== Text excerpt ==
——————

YAM Notes: January/February 2022

By Scott Sullivan, Corresponding Secretary
2000 Palmer Avenue, New Orleans LA, 70118

We have our Cleveland mini coming up in October, our 65th the following spring, and our entrancing bicoastal Zooms every month. Your correspondent made a long New England visit in September, staying with Bill Becklean and Joanie at Concord, Massachusetts; dining with David Greenway and J.B.; attending Linus Travers’s splendid and tuneful memorial party in Milton, Massachusetts; overnighting with Tim Hogen in historic Stonington, Connecticut; then on to Guilford to see Mairi Bryan, relict of Courtlandt Dixon Barnes Bryan; and then New Haven for a great week in the “Scott Sullivan Memorial Bedroom” (with brass plaque) chez Joel Schiavone and his Emly; a dinner with Jack Embersits’s lovely widow Lucinda; chats with Alec Purves, who is still teaching architecture at Yale; and Steve Feinstein, down from Maine for a dinner at Mory’s. Finally, a posh seaside brunch in Greenwich, hosted by webmaster Bob Morgan and his bubbly bride Ceci, along with Susan Ness, widow of the ineffable Phil Ness.

The rest, alas, is funereal.

We have lost eight more of our diminishing number, with just under half remaining of our original 1,004, and this edition’s list includes several of our most celebrated members.

It’s a close question as to who is the most famous graduate of 1958. Some might pick talk-show host Dick Cavett, still happily vertical. But many would opt for Bobby Zarem, the best known, most ubiquitous public-relations virtuoso on earth. “Superflack,” the New York Times dubbed him after his death September 26 in his native Savannah, Georgia, and that is just what he was—the promoter of Michael Douglas, Arnold Schwarzenegger, Sophia Loren, Jack Nicholson, and Cher, to name just a few. He invented the world-famous “I Love New York” slogan. He palled around with Jackie Kennedy and Leonard Bernstein. He introduced Woody Allen to Mia Farrow. Bobby’s table at Elaine’s attracted glitterati from Broadway, Hollywood, and all the arts. He threw unforgettable parties. An unremarkable student at Andover and Yale, he exploded with boundless energy the minute he hit Manhattan (running). A dozen years ago, in declining health, he moved back to Savannah, where he promoted and financed myriad arts projects. His obituary in the Times is as gripping as a novel. Please read it.

——————

== Data provided ==
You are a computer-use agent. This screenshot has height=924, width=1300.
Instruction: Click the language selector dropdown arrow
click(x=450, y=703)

——————

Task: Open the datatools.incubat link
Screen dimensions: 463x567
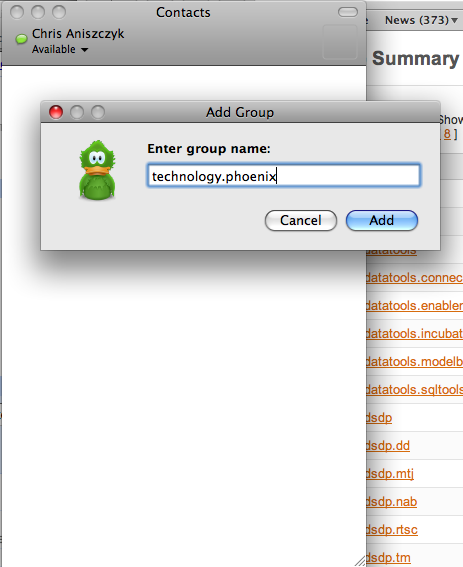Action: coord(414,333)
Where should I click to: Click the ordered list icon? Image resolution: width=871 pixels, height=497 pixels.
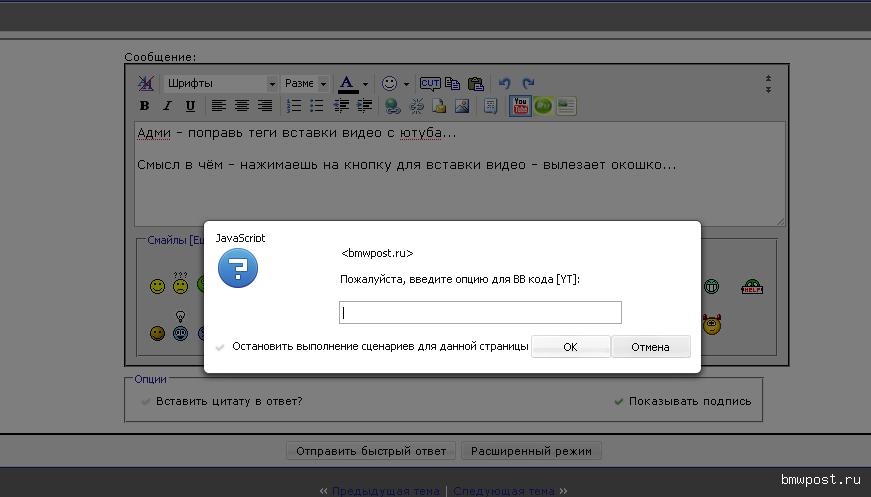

——————

== Tasks and exercises ==
[1] Answer these questions about the class notes:
(a) With whom did the correspondent stay in Concord, Massachusetts?
(b) How many more members does the column say the class has lost?
(c) What slogan did Bobby Zarem invent?
[2] Carry the class notes forward from their final sentence.
The entries have nothing to do with what you are asked here.

== Answers ==
[1]
(a) Bill Becklean and Joanie
(b) Eight
(c) "I Love New York"

[2]
Allen Rosenberg, a gifted organist, composer, and choirmaster, died February 26, 2021, at his home in Port Saint Lucie, Florida. After Yale, Allen attended Juilliard, then took a series of degrees in musicology, finishing with a PhD at the University of Miami. Over a long career, he played the organ at many churches, including Saint Thomas Episcopal on Fifth Avenue in New York and a number in Florida. He played the great historic organs in Dusseldorf and Passau, Germany. He founded and directed the Saint Lucie Chorale in the eponymous Florida town. The largest of his many compositions, The Waldron Requiem, was presented in Fort Pierce, Florida. The piece, for organ, a 46-instrument orchestra, and 140 voices, was widely performed in the US and Germany and at London’s Albert Hall.

Bud Preston died August 27 in Northville, Michigan. Bud pursued a long and successful career in merchandising, starting at Evans Supermarkets in his hometown of Gallipolis, Ohio, and moving on to manage companies in Tennessee, Kentucky, New York, Pennsylvania, and finally Michigan, with frequent buying trips to Europe and Asia. At Yale, he studied on a full scholarship, became president of Beta Theta Pi and a member of Skull and Bones. He married his childhood sweetheart during junior year and fathered two sons while still an undergraduate. In later life, he became an avid bicyclist, riding 6,000 miles a year. He attributed all his successes to Mother Yale.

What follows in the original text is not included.